From Thomas Bulfinch's Mythology

Athena at the Carnegie Museum
Athena at the Carnegie Museum. CC Flickr User Sabbath Photography

In his mythology (The Age of Fable: Vols. I & II: Stories of Gods and Heroes. 1913), Thomas Bulfinch uses the Roman name Minerva for the Greek goddess Athena.

Chapters from Bulfinch that Feature Athena:

  • Chapter 14
    Arachne and the Weaving Contest With Athena
    The beginning of this chapter details Athena's skills, her special connection with Athens, and her birth from the head of her father Zeus. The chapter goes on to describe a contest between a mortal woman, Arachne, and Athena. It follows with another challenge made by a mortal against a goddess, but the goddess is not Athena.
  • Chapter 15
    Medusa
    Bulfinch has already identified Athena in the previous chapter, so in this one, Athena is introduced as the goddess challenged by Medusa to a beauty contest. Regardless of who was more beautiful, Athena had to punish Medusa, which she did by turning her into a monster. Then, when the hero Perseus goes off to slay the monster, Athena comes to his assistance by lending him her shield -- the one he uses as a mirror so he can decapitate without being turned to stone
  • Chapter 30
    Odysseus and Athena
    In this chapter, Bulfinch is describing the adventures of Odysseus. Odysseus has returned to Ithaca but doesn't recognize it until Athena in disguise tells him where he is.
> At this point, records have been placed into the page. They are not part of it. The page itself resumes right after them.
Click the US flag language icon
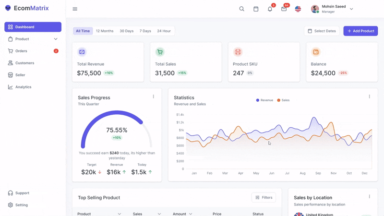Image resolution: width=384 pixels, height=216 pixels. 298,9
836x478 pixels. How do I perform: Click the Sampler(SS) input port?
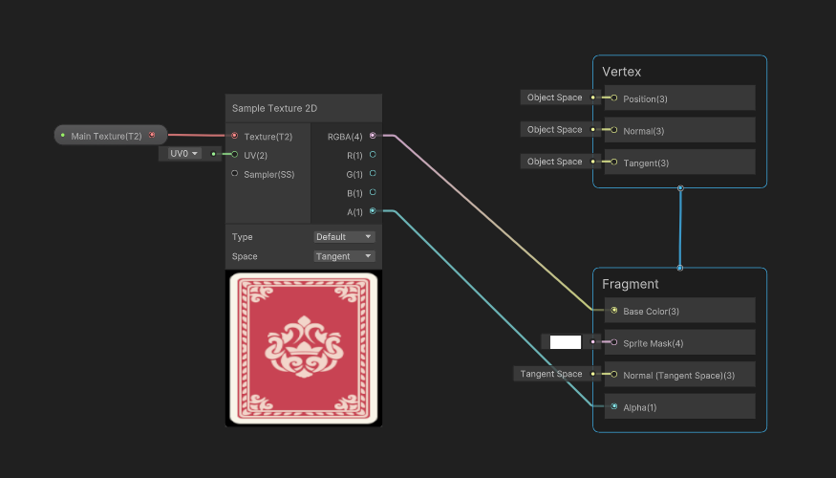pos(235,174)
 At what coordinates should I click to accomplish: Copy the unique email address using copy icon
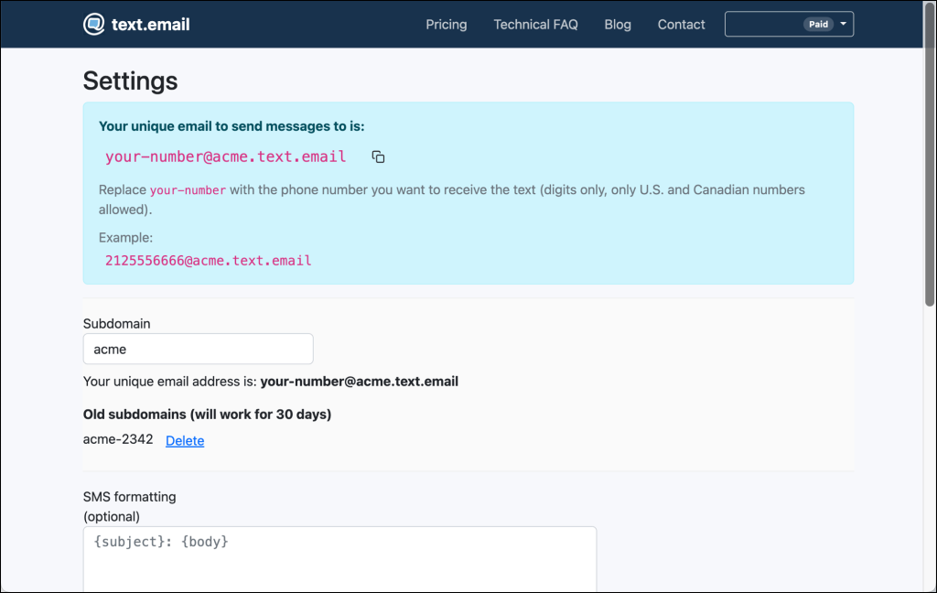(378, 157)
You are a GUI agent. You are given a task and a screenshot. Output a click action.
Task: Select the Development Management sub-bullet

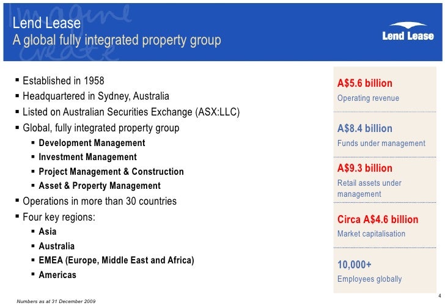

The chapter describes Odysseus' return to his home where he finds and eventually slays the suitors who have been harassing his wife.

Elsewhere in Bulfinch, Athena plays minor roles:

  • Chapter 16
    Athena invents thunderbolts and deals with the winged horse Pegasus.
  • Chapter 20
    Theseus blames Athena for abandoning Ariadne and sets up the Panathenaea to honor her.
  • Chapter 2
    Here Athena helps Prometheus steal fire to give to mankind.
  • Chapter 19
    Athena and Hermes accompany Hercules to the Underworld.
  • Chapter 7
    In this chapter, Bulfinch invents a conversation between Aphrodite and her son in which she names Athena as one who defies her.